(STATED EXERCISE):
Continue the requirements text on DNS delegation below, starting after its final sentence.

(GIVEN TEXT):
>>>>

3.  Requirements Framework

   The requirements constraining any proposed changes to DNS delegations
   fall broadly into two categories.

   "Hard Requirements" are those that must be followed by a successful
   protocol [RFC5218], because violating them would present too much of
   an obstacle for broad adoption.  These will primarily be related to
   the way the existing Domain Name System functions at all levels.

   "Soft Requirements" are those that are desirable, but the absence of
   which does not intrinsically eliminate a design.  These will largely
   be descriptive of the problems that are trying to be addressed with a
   new method, or features that would ease adoption.

   The context used here will be for the Domain Name System as it exists
   under the ICANN root and the Registry/Registrar/Registrant model
   (reference), and some conditions will only be relevant there.  While
   it is expected that any design which satisfies the requirements of
   put forth here would be broadly applicable for any uses of the DNS
   outside of this environment, such uses are not in scope.

3.1.  Hard Requirements

   The following strictures are necessary in a new delegation design.

   *  DELEG must not disrupt the existing registration model of domains.
      Reservation of a name at a registry will still use the relevant
      registrar system to indicate the authorized registrant.

   *  DELEG must be backwards compatible with the existing ecosystem.
      Legacy zone data must function identically with both DELEG-aware
      and DELEG-unaware software.  Nameserver (NS) records will continue
      to define the delegation of authority between a parent zone and a
      child zone exactly as they have.

   *  DELEG must not negatively impact most DNS software.  This is
      intentionally a bit vague with regard to "most", because it can't
      be absolutely guaranteed for all possible DNS software on the
      network.  However, the working group should strive to test any
      proposed mechanism against a wide range of legacy software and
      come to a consensus as to what constitutes adherence to this
      requirement.

<<<<

(DATASET EXTRACT):
>>>>

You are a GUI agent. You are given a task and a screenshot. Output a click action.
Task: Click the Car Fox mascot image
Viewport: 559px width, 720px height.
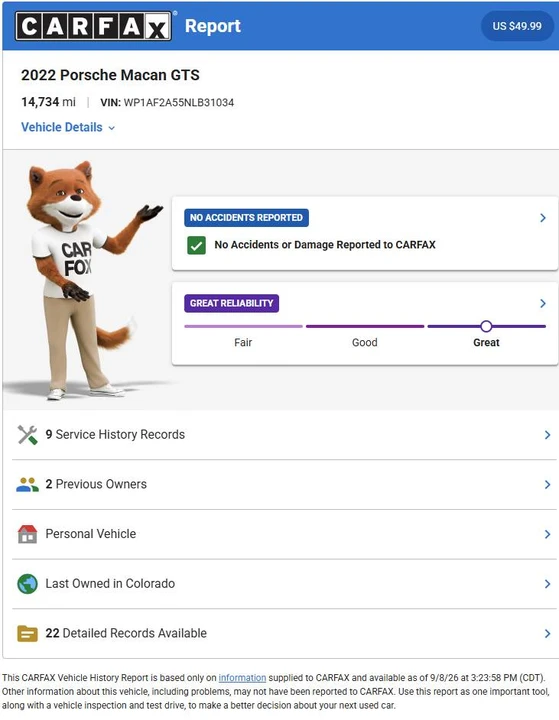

<<<<

(EXPECTED OUTPUT):
   *  DELEG must be able to secure delegations with DNSSEC.  Ideally it
      should be able to convey an even stronger security model for
      delegations than currently exists.

   *  DELEG must support updates to delegation information with the same
      relative ease as currently exists with NS records.  Changes should
      take the same amount of time (eg, controlled by a DNS TTL) and
      allow a smooth transition between different operational platforms.

   *  DELEG must be incrementally deployable and not require any sort of
      flag day of universal change to be effective.

   *  DELEG must allow multiple independent operators to simultaneously
      serve a zone.

3.2.  Soft Requirements

   The following items are the aspirational goals for this work,
   describing the features that are desired beyond what current NS-based
   delegations provide.

   *  DELEG should facilitate the use of new DNS transport mechanisms,
      including those already defined by DNS-over-TLS (DoT [RFC7858]),
      DNS-over-HTTPS (DoH [RFC8484]), and DNS-over-QUIC (DoQ [RFC9520]).
      It should easily allow the adoption of new transport mechanisms.

   *  DELEG should make clear all of the necessary details for
      contacting a Service Access Point -- its protocol, port, and any
      other data that would be required to initiate a DNS query.

   *  DELEG should minimize transaction cost in its usage.  This
      includes, but is not limited to, packet count, packet volume, and
      the amount of time it takes to resolve a query.

   *  DELEG should enable a DNS operator to manage DNS service more
      completely on behalf of domain administrators.  For example, DELEG
      could address long-standing issues of DNSSEC record maintenance
      that now often depend on registrant / registrar interaction.
      Similarly, DELEG could allow new transports to be deployed by an
      operator or nameserver names to be changed, without necessitating
      that delegation information be modified by the domain
      administrator.

   *  DELEG should allow for backward compatibility to the conventional
      NS-based delegation mechanism.  That is, a Zone Operator who wants
      to maintain a single source of truth of delegation information
      using DELEG should be able to easily have Do53 delegations derived
      from it.

   *  DELEG should be easily extensible, much like Extension Mechanisms
      for DNS [RFC6891], allowing for the incremental addition of new
      parameters without needing all of the heavy lifting that is
      expected for the initial deployment.

   *  DELEG should support an in-band means for the child to signal to
      the parent that parent-side records related to the child should be
      updated, akin to CDS/CDNSKEY [RFC8078].

3.3.  Non-Requirements

   Several potential areas of requirement have been raised that are
   being explicitly acknowledged here as not being in the scope of this
   higher level document.

   *  Whether NS records must continue to be the primary means by which
      resolutions happen or eventually fade in relevance.

   *  Whether information for a new delegation mechanism is stored in at
      the zone name or elsewhere in the domain name hierarchy.

4.  IANA Considerations

   This memo includes no request to IANA.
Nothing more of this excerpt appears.